How to alleviate anxiety brought on by technology
The good news is that we’re becoming more conscious about the effect of digital technology on our mental health. Over the past few months, there have been a number of prominent articles covering individuals attempts to detox by forgoing social media altogether (this one in The Guardian is particularly good). With this year marking the tenth anniversary of the iPhone, it could well be that the hyperconnectivity of the past decade is giving way to a more measured approach to smartphones and social media.
“By simply being mindful of how much time you are spending on social media, you’re putting yourself in a far better position”
“There certainly seems to be growing awareness of the potential impacts, both positive and negative, that social media use can have, which is a good thing,” Lidbetter says. “By simply being mindful of how much time you are spending on social media and how it can influence your mood, you’re putting yourself in a far better position to ensure that you maintain a healthy balance. Setting time aside on a regular basis to have a ‘digital detox’ can be helpful in the management of anxiety caused by technology.”
Another part of this backlash is the growth of apps and technologies specifically angled at alleviating the anxiety brought on by modern life. This includes a whole array of tools designed to make it easier for people to sleep, as well as a plethora of more general apps advocating ways to gain peace of mind.
When online, it’s important to keep a sense of proportion about what you’re experiencing, and keep in mind that the facades people present on social media are not necessarily reflections of a person’s reality. “People specifically select photos and posts to share in order to present an edited and touched up portrayal of their life,” notes Lidbetter. “When people try to compare themselves to what is online they can often feel that they just don’t quite match up and they can influence their self-confidence.”
More generally, there are a number of simple tactics you can take to encourage wellbeing.
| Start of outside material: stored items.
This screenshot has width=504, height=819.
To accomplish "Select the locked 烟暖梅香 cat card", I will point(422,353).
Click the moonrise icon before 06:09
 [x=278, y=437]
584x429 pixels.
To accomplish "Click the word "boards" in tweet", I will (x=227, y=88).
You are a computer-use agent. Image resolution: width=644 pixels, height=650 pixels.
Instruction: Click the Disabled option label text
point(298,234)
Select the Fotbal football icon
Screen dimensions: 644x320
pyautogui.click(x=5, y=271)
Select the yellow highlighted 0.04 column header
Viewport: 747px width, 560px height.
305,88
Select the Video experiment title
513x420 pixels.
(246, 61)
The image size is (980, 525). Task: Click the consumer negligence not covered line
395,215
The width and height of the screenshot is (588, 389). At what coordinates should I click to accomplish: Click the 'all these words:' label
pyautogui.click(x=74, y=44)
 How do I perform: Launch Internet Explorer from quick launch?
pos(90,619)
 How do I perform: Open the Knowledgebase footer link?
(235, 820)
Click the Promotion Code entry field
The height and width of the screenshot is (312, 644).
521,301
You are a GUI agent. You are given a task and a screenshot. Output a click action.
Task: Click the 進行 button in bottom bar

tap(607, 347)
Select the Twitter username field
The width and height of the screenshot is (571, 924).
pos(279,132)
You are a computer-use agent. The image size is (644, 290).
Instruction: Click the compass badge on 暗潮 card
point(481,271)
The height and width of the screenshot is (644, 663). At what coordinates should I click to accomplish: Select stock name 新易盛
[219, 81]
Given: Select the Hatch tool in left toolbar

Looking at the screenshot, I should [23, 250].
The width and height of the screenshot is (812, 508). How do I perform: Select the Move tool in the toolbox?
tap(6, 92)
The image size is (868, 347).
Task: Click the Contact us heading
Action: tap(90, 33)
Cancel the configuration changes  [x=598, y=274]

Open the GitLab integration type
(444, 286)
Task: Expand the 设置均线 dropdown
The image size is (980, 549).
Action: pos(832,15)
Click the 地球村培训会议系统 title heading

Regularly connect face to face with people around you; to keep active; stay curious about the world; always aim to learn something new; and regularly give something to others – whether that’s offering a smile or volunteering at an organisation.
Regardless of how you spend your time, it’s always a good idea to take regular breaks from screens. That could mean actively putting down a smartphone for a short walk, or shutting a laptop screen to talk to loved ones. Either way, it’s a small step to take in wrestling smartphones from the centre of your mind, detaching from pan-global news networks, focusing on your immediate surroundings, and remembering that social media doesn’t deserve to have such a large sway over your life. “Like many things in life, it’s all about ensuring that you have balance,” says Lidbetter.